Der Oberste Gerichtshof der USA.
Kommentar

US-Abtreibungsrecht Es steht viel Vertrauen auf dem Spiel

Stand: 03.05.2022 18:31 Uhr

Sollte das Oberste US-Gericht das Grundsatzurteil zu Abtreibungen tatsächlich aufheben, hat das nicht nur Folgen für das Selbstbestimmungsrecht der Amerikanerinnen. Es erschüttert auch die Glaubwürdigkeit des Gerichts.

Ja, es ist nur ein Entwurf, ein Positionspapier. Meinungen können sich ausdifferenzieren, Begründungen nachjustiert werden. Aber egal, wie sich die Mehrheit des Gerichtshofes am Ende entscheidet: Dieser Entwurf und die Tatsache, dass er die Öffentlichkeit erreicht hat, löst ein schweres Erdbeben aus, das tiefe Folgen für die USA und ihre Menschen hat.

Nehmen wir die Frauen: Seit fast 50 Jahren können sie weitgehend selbst entscheiden, ob sie ein Kind zur Welt bringen wollen oder nicht - bis zu dem Zeitpunkt, an dem der Fötus außerhalb ihres Körpers überleben könnte. Ein Urteil des Obersten Gerichtshofes lieferte das Fundament dazu.

Offenbar hält eine konservative Mehrheit des Supreme Court dieses Urteil "Roe v. Wade" für grob falsch. Sie plant, so wird berichtet, die politische Entscheidung an die Bundesstaaten zurückzugeben, was die Amerikanerinnen unmittelbar spüren würden. Denn viele Staaten stehen bereit, Abtreibungen sofort komplett zu verbieten oder deutlich einzuschränken. Das Recht auf Selbstbestimmung hinge dann von den finanziellen Mitteln einer Frau ab, davon, ob sie genug Geld besitzt, in einen anderen Bundesstaat mit anderer Rechtslage zu reisen.

Vertrauen in den Rechtsstaat steht zur Debatte

Nehmen wir den Gerichtshof selbst: Sechs der neun Richterinnen und Richter sind Konservative, drei von ihnen sind gerade frisch vom damaligen Präsidenten Trump nominiert worden. Alle drei haben in ihren Anhörungen betont, dass sie frühere Urteile des Gerichtshofes grundsätzlich respektieren. Eine wichtige Aussage, denn ein Oberstes Gericht darf nicht alle paar Jahre ältere Urteile revidieren, sonst ist seine Glaubwürdigkeit und Integrität in Gefahr.

Aber nun ist offenbar eine Mehrheit des Gerichtshofes bereit, dieses richtungsweisende, etablierte Urteil zu kippen.

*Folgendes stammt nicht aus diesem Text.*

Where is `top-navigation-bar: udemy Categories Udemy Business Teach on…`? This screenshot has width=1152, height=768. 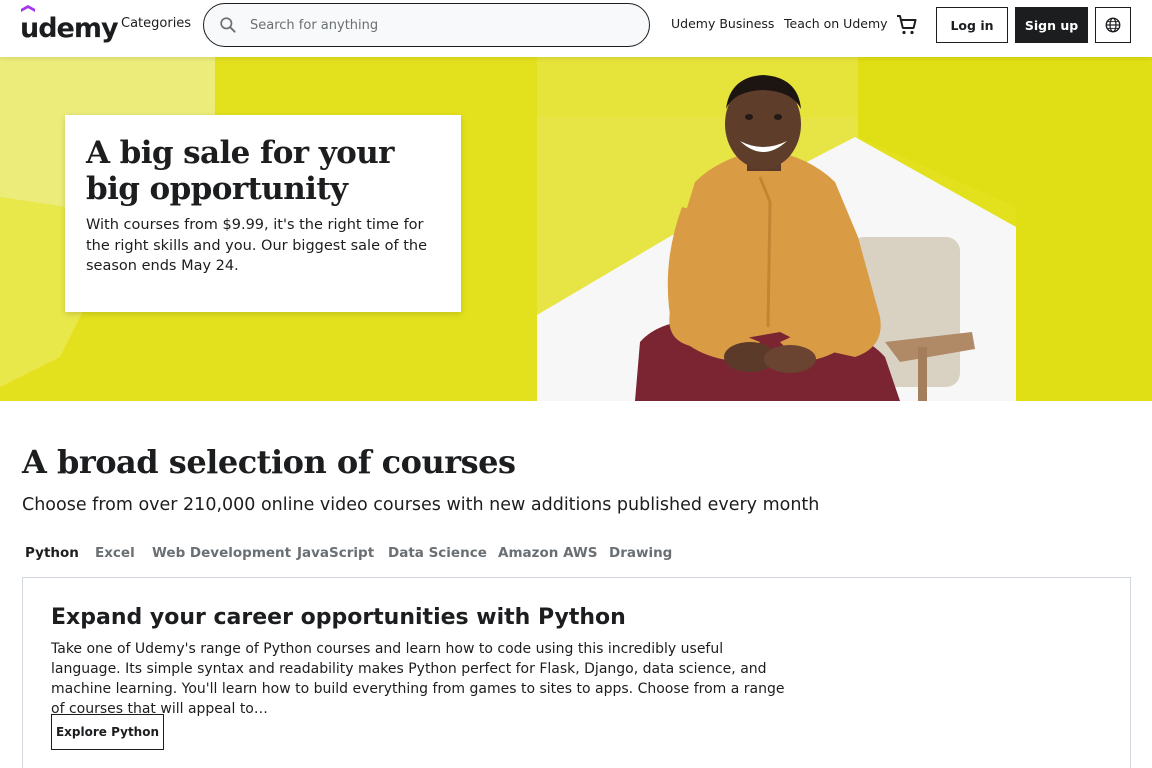 top-navigation-bar: udemy Categories Udemy Business Teach on… is located at coordinates (576, 28).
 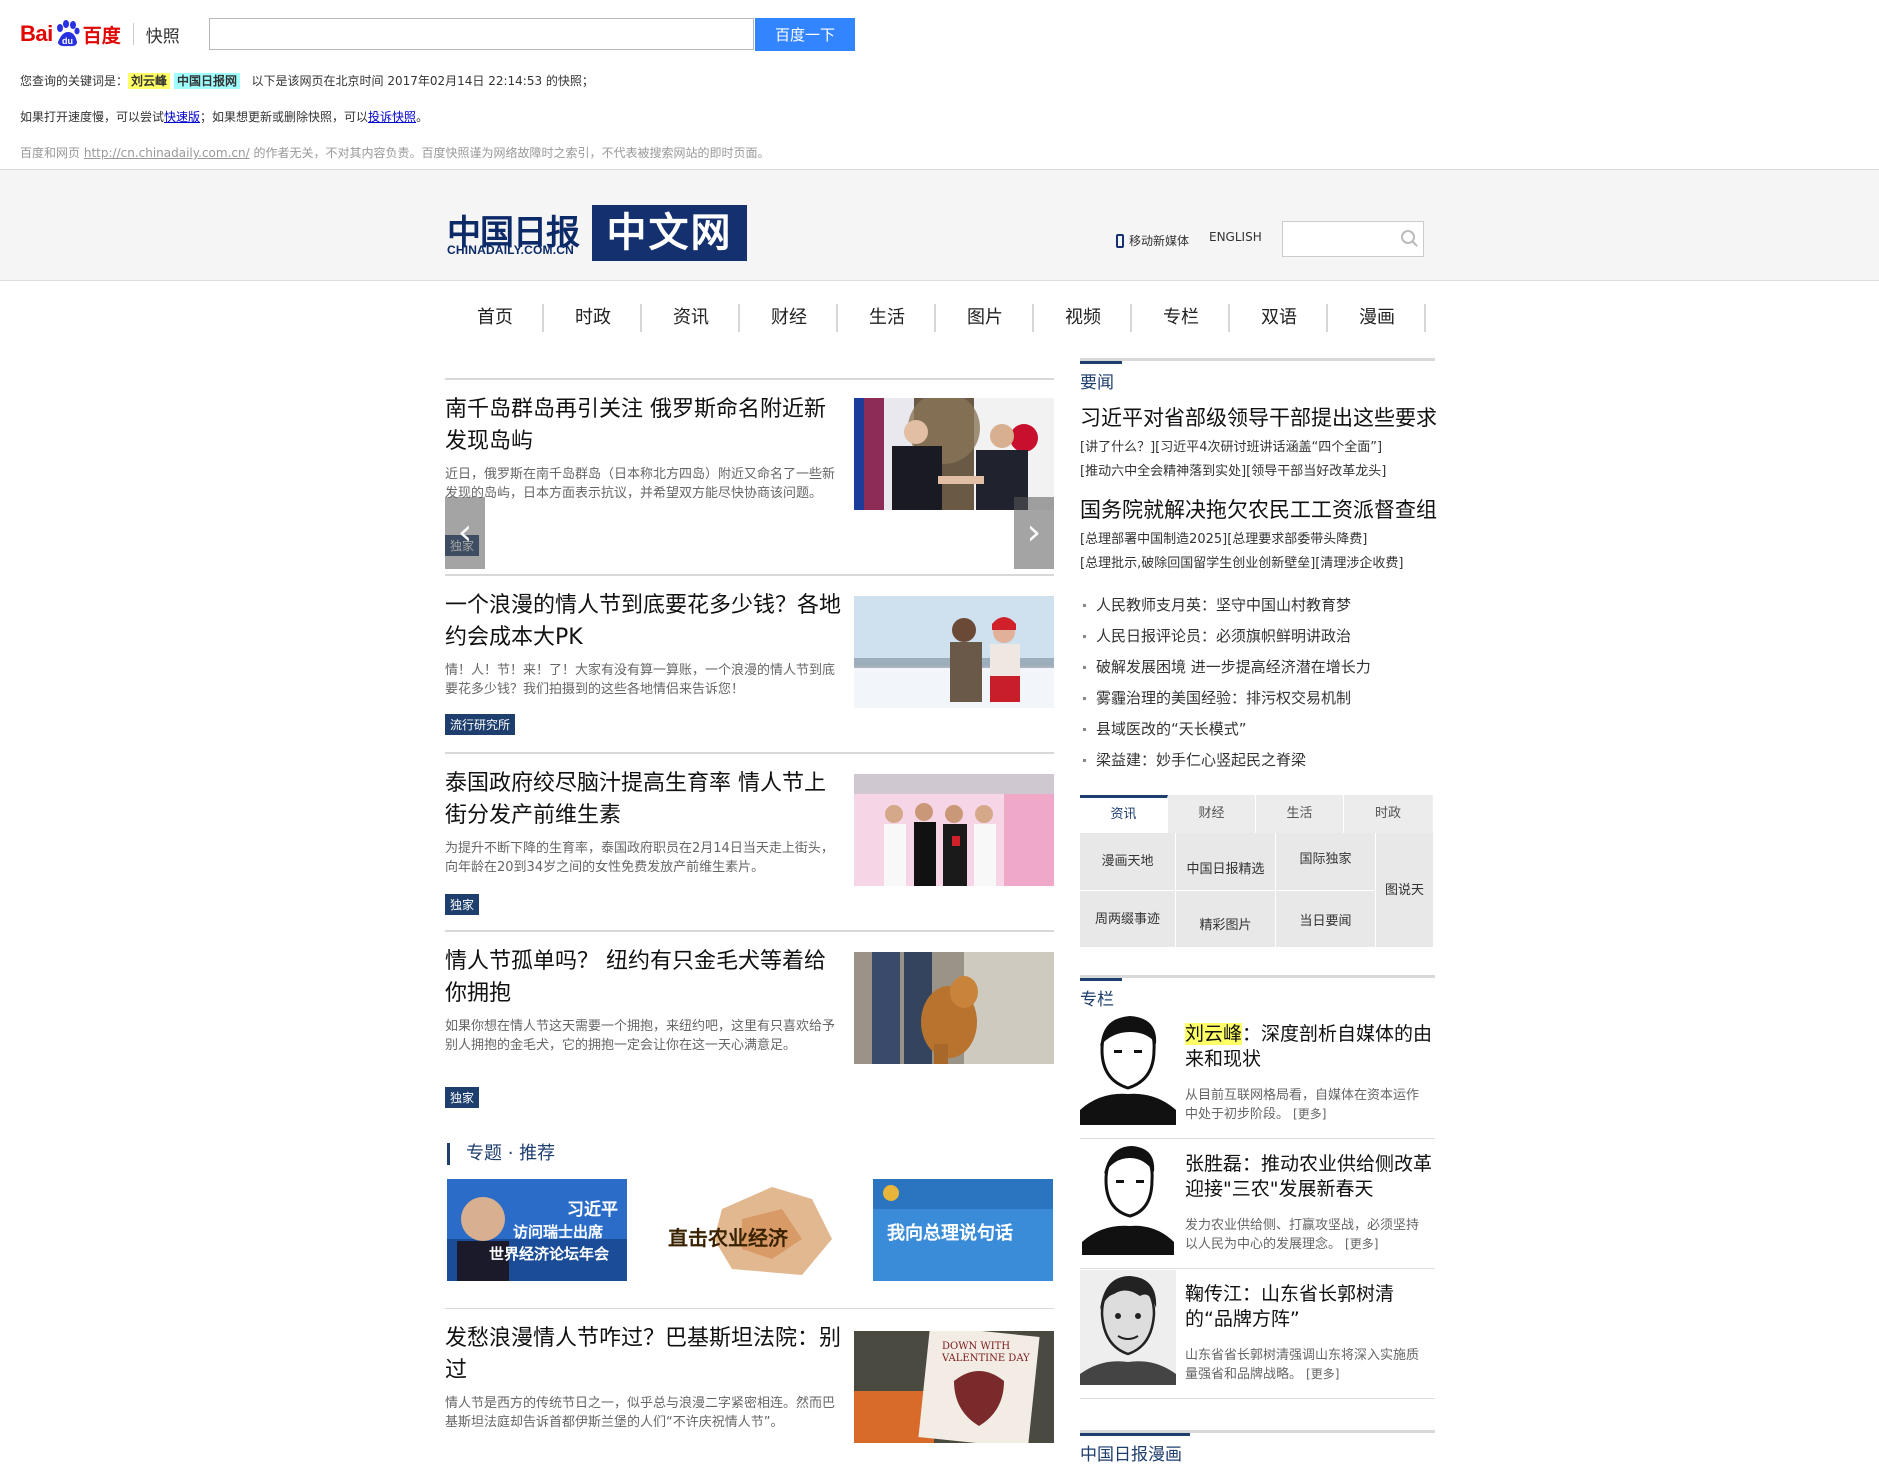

Sind jetzt auch andere frühere Urteile in Gefahr, zum Beispiel das Recht auf gleichgeschlechtliche Ehe? Das sei nicht der Fall, heißt es angeblich in dem durchgestochenen Papier. Aber: Wer will sich auf den Gerichtshof dann noch verlassen?

Und was ist mit den Richterinnen und Richtern? Nur ein kleiner Kreis von Menschen hatte Zugang zu diesem Papier. Wer hat es weitergegeben? Ein Richter oder eine Richterin etwa? Wie sollen sie sich untereinander und ihren Mitarbeitern noch vertrauen?

Top-Wahlkampfthema Abtreibung

Und dann ist da noch die politische Landschaft: Gerade beginnen in den Bundesstaaten die Vorwahlen für die Midterms im November. In vielen Staaten werden neue Spitzenleute gesucht, Gouverneurinnen und Gouverneure etwa. Was immer den Wählerinnen und Wählern bisher wichtig war: Das Thema Abtreibung wird ab sofort ganz oben stehen und sie mobilisieren, egal zu welchem politischen Lager sie gehören.

Abtreibung ist ein Thema, das die Menschen in den USA aufwühlt und bei dem es für viele keinen Raum für Kompromisse gibt. Nun drohen zu allem Übel auch noch eine politische Schlammschlacht und der Verlust des Vertrauens ins Oberste Gericht. Und was das Allerschlimmste ist: Präsident Joe Biden hat nicht die politische Kraft, hier als Versöhner zu wirken.